▶ **Task details**
Retype exactly the lines from the one containing "Image resolution: width=1248" through the last line of the records below, including both, and leave out any pictures.

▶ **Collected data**
Content starts

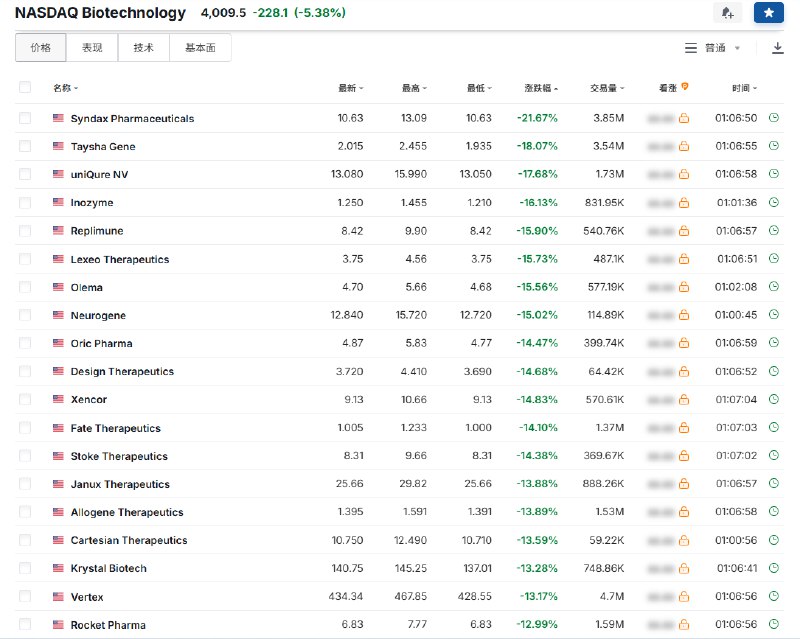Toggle the star watchlist button
This screenshot has height=639, width=800.
point(768,13)
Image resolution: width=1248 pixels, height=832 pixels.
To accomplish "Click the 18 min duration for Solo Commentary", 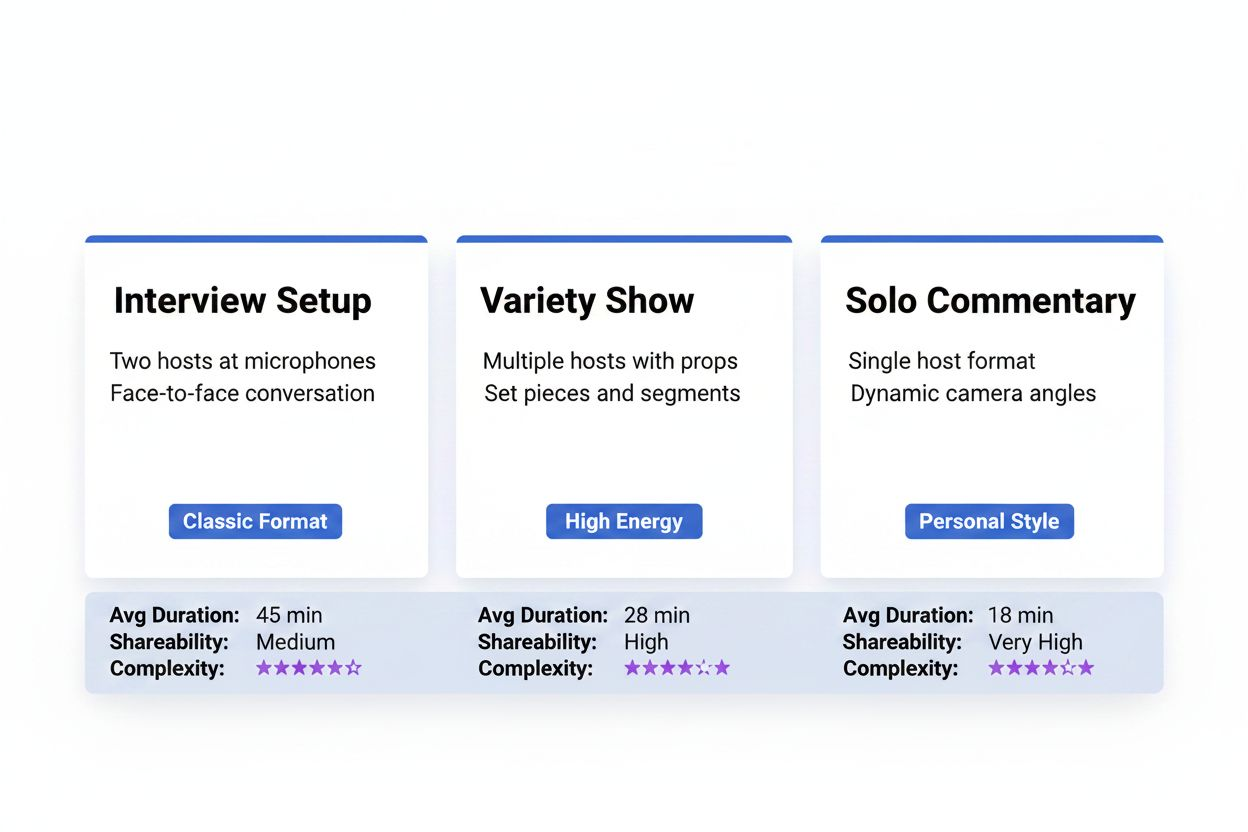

Content ends

▶ **Your response**
Image resolution: width=1248 pixels, height=832 pixels.
To accomplish "Click the 18 min duration for Solo Commentary", 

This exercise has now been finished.